January 1, 2026 Skill and Baselines

Why this distinction matters

Brier score (BS) is a raw error metric. It tells you how close your probabilities were to outcomes on a specific set of questions.

But raw BS is hard to compare across different datasets. If one dataset is easier, has different base rates, or includes many near certain events, BS can look better even when true skill is not higher.

That is why Brier skill score (BSS) exists: it measures how much you beat a chosen benchmark.

What Brier score tells you

BS is the average squared error:

BS = (1/N) * sum((p_i - o_i)^2)

Lower is better.

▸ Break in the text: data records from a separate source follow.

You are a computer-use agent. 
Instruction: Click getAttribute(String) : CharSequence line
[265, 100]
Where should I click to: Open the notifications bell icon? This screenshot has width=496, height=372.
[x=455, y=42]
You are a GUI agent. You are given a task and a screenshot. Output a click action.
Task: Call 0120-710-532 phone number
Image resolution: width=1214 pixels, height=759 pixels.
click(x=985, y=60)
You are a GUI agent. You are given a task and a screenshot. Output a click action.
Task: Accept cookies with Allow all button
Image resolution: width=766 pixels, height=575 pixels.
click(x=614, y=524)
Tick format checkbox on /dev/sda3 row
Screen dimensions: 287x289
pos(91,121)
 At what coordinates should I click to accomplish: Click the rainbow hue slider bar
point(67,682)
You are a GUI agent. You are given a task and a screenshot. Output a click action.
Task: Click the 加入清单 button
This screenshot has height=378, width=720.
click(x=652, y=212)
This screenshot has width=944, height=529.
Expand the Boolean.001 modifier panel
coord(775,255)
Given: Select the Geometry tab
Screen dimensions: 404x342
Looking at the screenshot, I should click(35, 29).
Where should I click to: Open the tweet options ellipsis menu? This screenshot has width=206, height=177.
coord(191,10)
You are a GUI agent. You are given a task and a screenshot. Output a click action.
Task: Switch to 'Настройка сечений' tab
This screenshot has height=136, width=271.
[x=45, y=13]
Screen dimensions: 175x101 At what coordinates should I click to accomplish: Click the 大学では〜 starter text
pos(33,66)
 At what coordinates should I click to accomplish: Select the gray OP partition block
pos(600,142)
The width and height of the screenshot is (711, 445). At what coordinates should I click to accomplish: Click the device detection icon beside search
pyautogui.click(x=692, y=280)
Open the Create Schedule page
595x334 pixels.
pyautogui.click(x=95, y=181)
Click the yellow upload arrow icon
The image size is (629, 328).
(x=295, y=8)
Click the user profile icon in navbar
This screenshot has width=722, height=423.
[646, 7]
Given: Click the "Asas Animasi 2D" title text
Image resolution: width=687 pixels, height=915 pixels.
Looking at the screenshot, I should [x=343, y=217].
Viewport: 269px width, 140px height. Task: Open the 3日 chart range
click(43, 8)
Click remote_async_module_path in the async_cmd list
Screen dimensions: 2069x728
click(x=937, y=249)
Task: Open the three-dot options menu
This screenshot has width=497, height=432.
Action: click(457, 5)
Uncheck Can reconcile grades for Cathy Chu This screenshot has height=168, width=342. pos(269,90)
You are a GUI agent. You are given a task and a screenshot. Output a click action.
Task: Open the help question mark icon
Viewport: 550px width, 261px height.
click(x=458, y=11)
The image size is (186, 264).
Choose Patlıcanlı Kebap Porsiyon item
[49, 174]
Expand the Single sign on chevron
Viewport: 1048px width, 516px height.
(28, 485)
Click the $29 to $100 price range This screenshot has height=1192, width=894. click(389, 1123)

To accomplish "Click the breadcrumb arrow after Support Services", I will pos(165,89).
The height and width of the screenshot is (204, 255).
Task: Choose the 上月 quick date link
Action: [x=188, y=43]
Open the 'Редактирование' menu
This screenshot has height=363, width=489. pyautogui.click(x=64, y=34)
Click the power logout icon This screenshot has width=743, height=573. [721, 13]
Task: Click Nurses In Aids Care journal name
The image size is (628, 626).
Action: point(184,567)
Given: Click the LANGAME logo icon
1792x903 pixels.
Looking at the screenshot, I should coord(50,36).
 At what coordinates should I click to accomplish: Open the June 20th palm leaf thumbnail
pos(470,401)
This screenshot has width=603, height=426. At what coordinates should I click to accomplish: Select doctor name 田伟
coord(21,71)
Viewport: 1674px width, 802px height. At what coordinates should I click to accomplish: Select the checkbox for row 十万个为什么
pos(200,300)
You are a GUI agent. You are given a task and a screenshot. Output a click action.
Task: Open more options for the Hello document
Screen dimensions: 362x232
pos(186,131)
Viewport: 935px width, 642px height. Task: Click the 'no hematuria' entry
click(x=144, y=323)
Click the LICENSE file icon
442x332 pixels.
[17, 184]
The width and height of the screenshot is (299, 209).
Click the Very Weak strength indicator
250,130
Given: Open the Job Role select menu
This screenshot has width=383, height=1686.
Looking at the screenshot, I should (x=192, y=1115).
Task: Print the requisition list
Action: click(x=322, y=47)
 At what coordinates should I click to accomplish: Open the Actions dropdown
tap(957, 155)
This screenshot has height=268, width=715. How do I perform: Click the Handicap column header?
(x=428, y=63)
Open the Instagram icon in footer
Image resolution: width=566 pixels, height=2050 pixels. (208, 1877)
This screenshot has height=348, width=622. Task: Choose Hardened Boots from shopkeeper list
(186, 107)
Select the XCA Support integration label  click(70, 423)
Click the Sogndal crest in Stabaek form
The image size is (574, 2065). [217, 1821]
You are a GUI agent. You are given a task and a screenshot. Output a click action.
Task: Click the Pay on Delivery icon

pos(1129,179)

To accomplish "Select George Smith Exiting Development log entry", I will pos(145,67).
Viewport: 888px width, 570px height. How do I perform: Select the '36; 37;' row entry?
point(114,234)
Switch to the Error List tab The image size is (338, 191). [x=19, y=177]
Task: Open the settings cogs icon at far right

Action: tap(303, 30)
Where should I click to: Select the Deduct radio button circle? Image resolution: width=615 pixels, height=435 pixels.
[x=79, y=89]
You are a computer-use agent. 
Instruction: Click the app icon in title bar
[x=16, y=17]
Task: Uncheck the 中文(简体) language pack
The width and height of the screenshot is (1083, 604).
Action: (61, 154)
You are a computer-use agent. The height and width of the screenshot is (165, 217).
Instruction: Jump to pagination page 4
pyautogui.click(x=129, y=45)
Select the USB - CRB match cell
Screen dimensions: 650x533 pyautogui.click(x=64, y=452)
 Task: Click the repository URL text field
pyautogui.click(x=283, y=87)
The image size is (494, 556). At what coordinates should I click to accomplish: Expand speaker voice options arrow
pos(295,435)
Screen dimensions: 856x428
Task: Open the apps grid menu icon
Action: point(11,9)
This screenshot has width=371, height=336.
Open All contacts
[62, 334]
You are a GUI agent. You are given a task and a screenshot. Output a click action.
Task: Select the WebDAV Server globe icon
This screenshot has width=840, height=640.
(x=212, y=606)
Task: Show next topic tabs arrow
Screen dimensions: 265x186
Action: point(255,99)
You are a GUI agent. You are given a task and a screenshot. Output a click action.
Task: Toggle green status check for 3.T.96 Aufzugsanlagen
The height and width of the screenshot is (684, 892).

BS is useful for tracking your own progress on a stable question set.

What Brier skill score tells you

BSS compares your BS to a reference forecast on the same questions:

BSS = 1 - (BS / BS_ref)

Where BS_ref is the Brier score of the benchmark.

How to interpret BSS

• BSS = 1.00 means perfect forecasting (BS = 0).

• BSS = 0.00 means you match the benchmark.

• BSS < 0 means you are worse than the benchmark.

Worked example

You score BS = 0.160.

Your benchmark scores BS_ref = 0.200.

Then:

BSS = 1 - (0.160 / 0.200) = 0.200

That means you are 20% better than the benchmark in Brier terms on this dataset.

Choosing the benchmark

50 50: good for teaching and sanity checks, often too weak for real evaluation.

Base rate: strong default. This is climatology when you forecast the same base rate for every event.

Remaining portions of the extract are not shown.